Des rouages biologiques mal connus

Sujet longtemps tabou, l’empathie animale fait aujourd’hui l’objet de nombreuses recherches, portant notamment sur ses mécanismes neurobiologiques. Rien de commun, en effet, avec le jeu des phéromones qui règle la vie des insectes sociaux comme les abeilles ou les fourmis. Ni même avec le bénéfice coopératif qui pousse les loups à chasser en meute, ou les poissons à se regrouper en banc pour échapper à leurs prédateurs.

Humanisme Des animaux doués d’empathie

Dans les formes les plus élaborées d’empathie, supposant que le sujet adopte le point de vue de l’autre, Frans de Waal fait l’hypothèse de la "coémergence" de facultés cognitives complexes, dont la pierre de touche est l’aptitude à se reconnaître dans un miroir. Une capacité qu’acquièrent les petits d’homme vers l’âge de 2 ans, et que possèdent aussi les grands singes, comme les chimpanzés ou les bonobos. Mais dont sont dépourvus les petits singes, les chiens ou les chats.

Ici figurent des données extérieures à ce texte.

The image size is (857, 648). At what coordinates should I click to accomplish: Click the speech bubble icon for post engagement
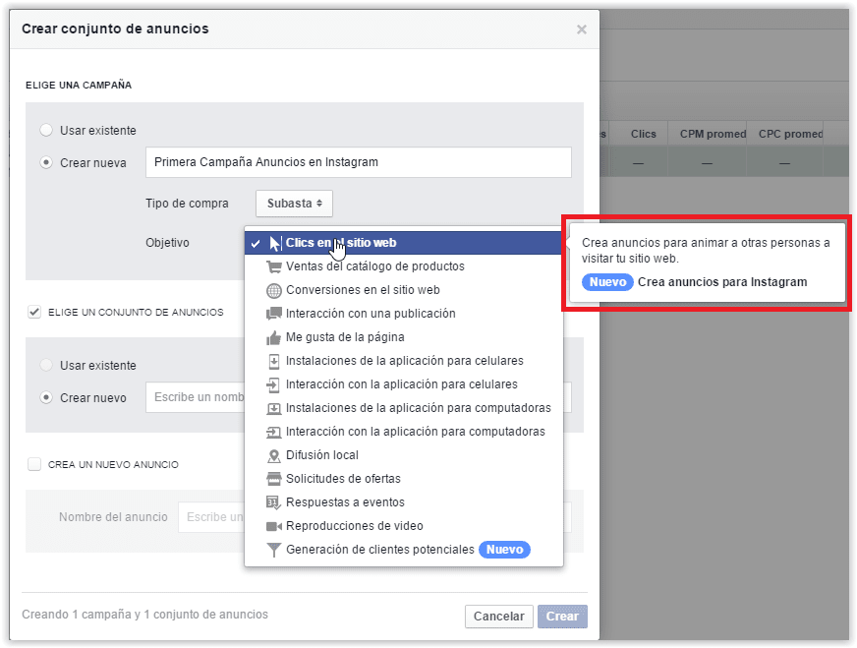pos(274,314)
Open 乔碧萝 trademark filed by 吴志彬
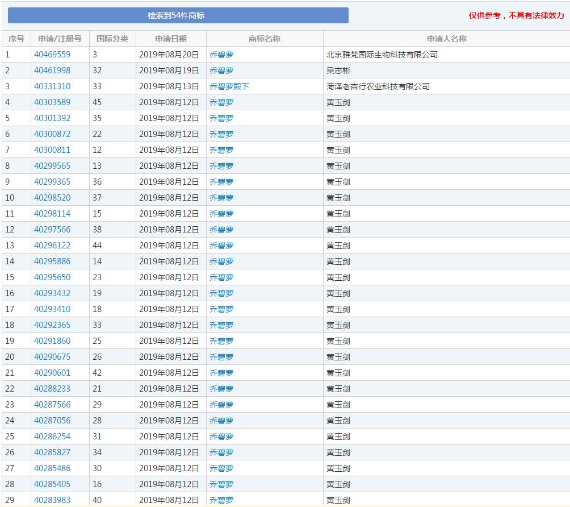Image resolution: width=570 pixels, height=507 pixels. [x=221, y=70]
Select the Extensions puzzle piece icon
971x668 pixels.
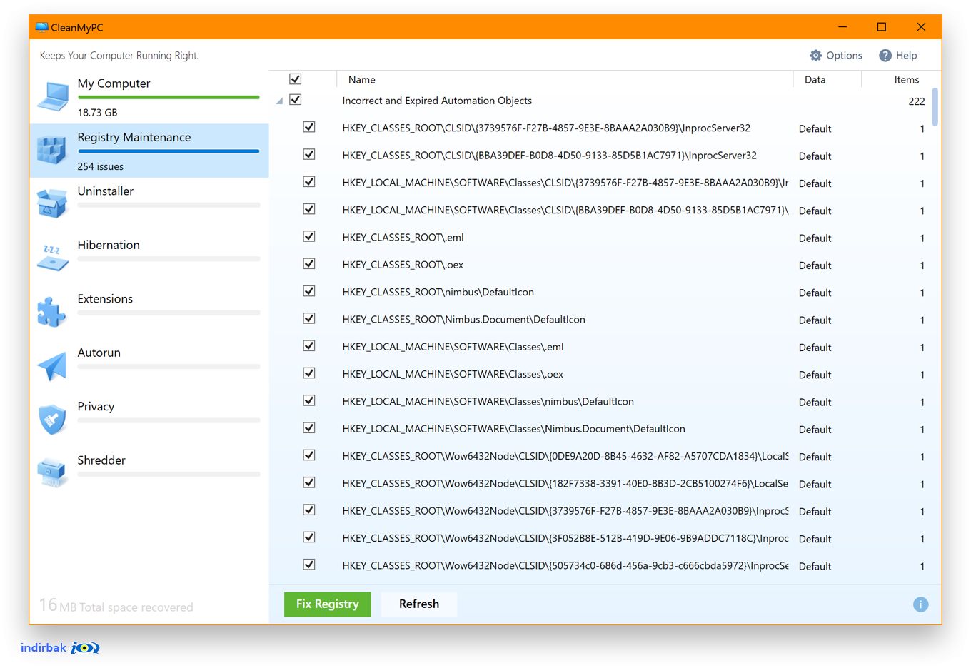[51, 312]
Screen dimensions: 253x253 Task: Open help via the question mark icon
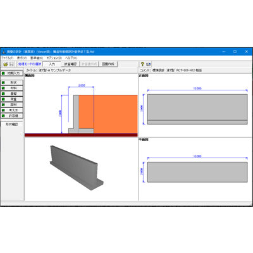[142, 64]
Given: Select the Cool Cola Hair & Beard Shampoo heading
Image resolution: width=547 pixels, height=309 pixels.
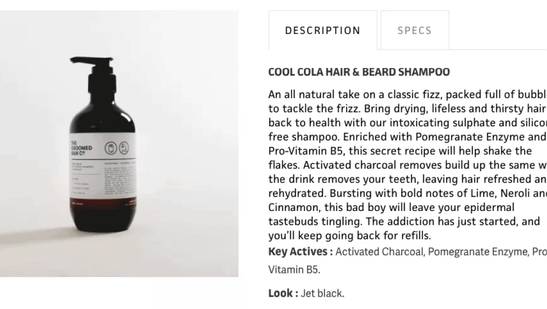Looking at the screenshot, I should tap(359, 72).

Des expériences ont mis en évidence que les dauphins passent davantage de temps devant leur reflet lorsqu’une marque a été dessinée sur leur corps, alors qu’ils se désintéressent de l’image d’autres dauphins pareillement marqués. Signe qu’eux aussi se reconnaissent. Des éléphants d’un zoo new-yorkais ont également passé, avec succès, le test du miroir. "La conscience de soi va de pair avec une forme poussée d’empathie", suggère le chercheur.

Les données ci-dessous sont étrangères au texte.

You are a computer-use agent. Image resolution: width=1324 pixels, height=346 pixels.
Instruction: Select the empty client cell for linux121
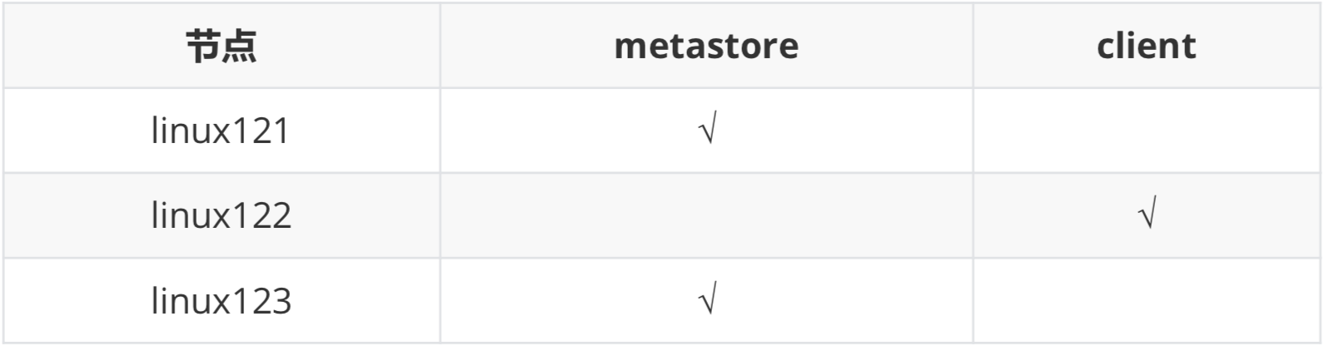tap(1146, 131)
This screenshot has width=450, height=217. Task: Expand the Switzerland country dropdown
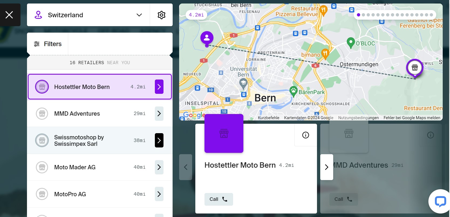[139, 15]
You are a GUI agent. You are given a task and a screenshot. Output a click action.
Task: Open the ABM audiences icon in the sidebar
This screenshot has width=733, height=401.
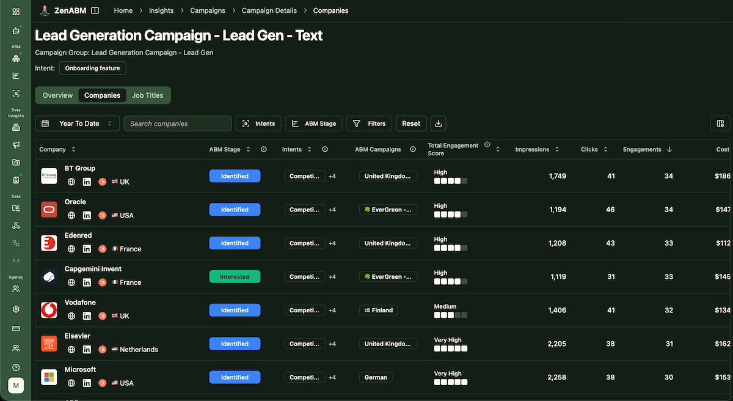tap(15, 58)
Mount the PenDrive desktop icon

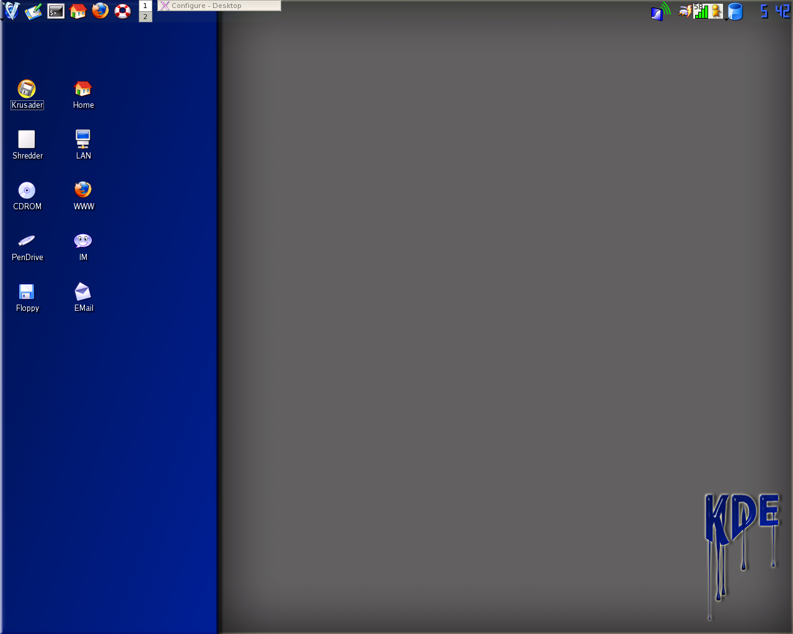click(x=27, y=240)
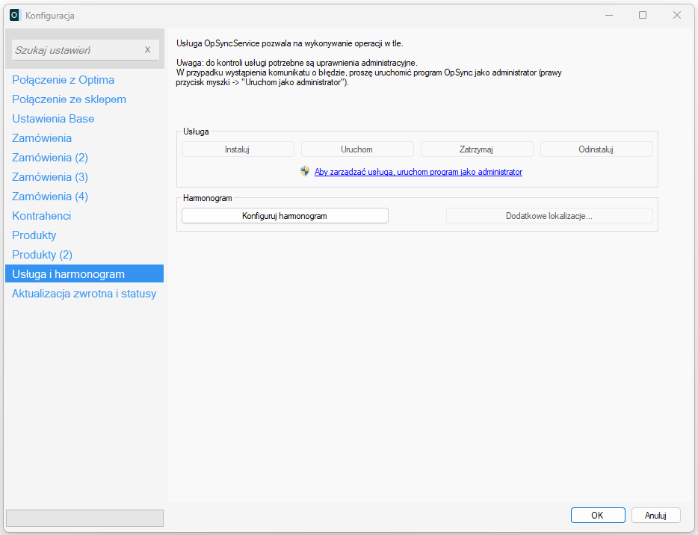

Cette double conscience, de soi et de l’autre, pourrait être liée à des cellules nerveuses particulières, les neurones von Economo (du nom du neurologue autrichien qui les a découverts), présentes en petit nombre dans le cerveau des hominidés, c’est-à-dire des humains et des grands singes, mais absentes chez les autres primates. En effet, une lésion des régions cervicales abritant ces neurones provoque, chez l’homme, une perte de certaines facultés, dont, précisément, l’empathie et la reconnaissance dans un miroir. Or, récemment, les mêmes cellules nerveuses ont été trouvées chez deux autres espèces de mammifères, les dauphins et les éléphants. Le lien entre ces neurones et l’empathie demeure toutefois spéculatif.

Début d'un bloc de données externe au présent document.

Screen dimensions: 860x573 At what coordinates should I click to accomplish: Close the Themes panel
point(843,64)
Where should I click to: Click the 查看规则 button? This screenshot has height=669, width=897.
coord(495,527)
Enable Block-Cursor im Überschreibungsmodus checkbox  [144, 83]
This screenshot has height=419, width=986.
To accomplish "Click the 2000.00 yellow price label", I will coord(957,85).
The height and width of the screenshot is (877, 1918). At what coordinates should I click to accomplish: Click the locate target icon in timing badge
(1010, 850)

Autre piste : les neurones miroirs, activés non seulement quand un individu accomplit une action (comme tendre le bras vers un objet), mais aussi lorsqu’il voit un autre individu exécuter le même geste. Ces éléments du système nerveux, découverts dans les années 1990 chez les petits singes comme les macaques, semblent ainsi jouer un rôle dans les relations sociales et les processus affectifs. Mais leur présence chez l’homme n’est pas démontrée.